İnsanı yeryüzündeki en değerli varlık olarak gören bir anlayışın, hem de “İnsanı yaşat ki devlet yaşasın” fikrini medeniyet mefkuresinin ana teması yapmış bir mirasın temsilcileriyiz. Başımıza gelecek bir kazadan sakınmak, olacaklara şimdiden önlem almak imkan dahilinde. Ancak hepimiz doğuştan, kaza veya uzun süren bir hastalık sonucunda oluşan bedensel, zihinsel, duygusal ve sosyal yeteneklerin kaybıyla sonuçlanan bir engel durumunun da adaylarıyız. Bugün bu durumda olan birçok kardeşimiz var. Bu yüzden hepimiz daha çok duyalım, görelim, anlatalım, birbirimizi daha çok hissedelim, engelli kardeşlerimizle yan yana geldiğimizde onları anlamaya çaba gösterelim ancak acıyarak değil, tanımak amacıyla onlara yaklaşalım.

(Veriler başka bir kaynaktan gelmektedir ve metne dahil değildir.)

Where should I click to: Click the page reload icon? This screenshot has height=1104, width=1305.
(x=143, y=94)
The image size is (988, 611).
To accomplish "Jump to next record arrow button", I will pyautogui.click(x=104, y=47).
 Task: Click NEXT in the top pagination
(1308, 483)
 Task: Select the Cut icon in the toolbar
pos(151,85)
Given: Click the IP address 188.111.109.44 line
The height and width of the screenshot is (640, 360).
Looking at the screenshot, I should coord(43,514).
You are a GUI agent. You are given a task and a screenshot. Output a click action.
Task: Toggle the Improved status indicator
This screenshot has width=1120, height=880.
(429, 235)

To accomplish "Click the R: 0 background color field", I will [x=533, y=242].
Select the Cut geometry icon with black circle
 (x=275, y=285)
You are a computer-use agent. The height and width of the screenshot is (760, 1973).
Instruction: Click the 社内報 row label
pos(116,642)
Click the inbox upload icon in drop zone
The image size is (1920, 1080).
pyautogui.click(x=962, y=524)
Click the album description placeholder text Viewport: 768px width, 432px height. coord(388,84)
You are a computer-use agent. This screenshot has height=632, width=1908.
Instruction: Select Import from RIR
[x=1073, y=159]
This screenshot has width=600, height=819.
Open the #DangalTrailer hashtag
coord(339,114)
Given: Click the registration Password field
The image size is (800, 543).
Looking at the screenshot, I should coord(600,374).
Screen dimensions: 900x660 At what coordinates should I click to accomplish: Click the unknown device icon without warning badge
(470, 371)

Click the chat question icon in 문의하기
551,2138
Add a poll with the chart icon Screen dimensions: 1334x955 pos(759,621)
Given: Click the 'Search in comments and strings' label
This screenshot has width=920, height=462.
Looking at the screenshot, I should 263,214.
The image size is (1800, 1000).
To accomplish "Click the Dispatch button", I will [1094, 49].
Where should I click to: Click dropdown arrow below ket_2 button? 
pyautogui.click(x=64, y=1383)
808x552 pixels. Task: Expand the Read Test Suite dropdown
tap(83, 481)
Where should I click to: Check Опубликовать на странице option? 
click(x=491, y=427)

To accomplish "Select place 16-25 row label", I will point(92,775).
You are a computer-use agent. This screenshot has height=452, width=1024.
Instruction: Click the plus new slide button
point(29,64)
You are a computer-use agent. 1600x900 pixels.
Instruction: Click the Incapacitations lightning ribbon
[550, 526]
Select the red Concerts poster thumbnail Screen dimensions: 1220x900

Engellilik sosyal hayatı kısıtlayan bir kusur değil, desteklenmesi gereken bir durumdur. Günümüzde insana verilen değer toplumların gelişmişlik düzeyleri ile doğru orantılı olup, engelli kardeşlerimizin her türlü imkânlardan özgürce ve rahatça yararlanabilmeleri bu değerin en büyük göstergesidir. Engelli vatandaşlarımızın yaşama sevincini diri tutacak en küçük çalışmalar dahi bizim için çok önemli ve değerlidir. Engelli bireylerimizin hayatlarını kolaylaştırabilmek ve desteklemek hepimizin sosyal sorumluluğudur. Asıl engellilik; incinebilir gruplara karşı sergilenen duyarsızlık hali ve düşüncedeki engellerdir.
Bu duygu ve düşüncelerle, sosyal yaşamın bir parçası olmalarının önündeki engelleri azimle, inançla aşan engelli vatandaşlarımızın ve ailelerinin 3 Aralık Dünya Engelliler Günü'nü tebrik ediyor, tüm engelli vatandaşlarımıza ve ailelerine sağlıklı, mutlu ve huzurlu bir yaşam diliyorum.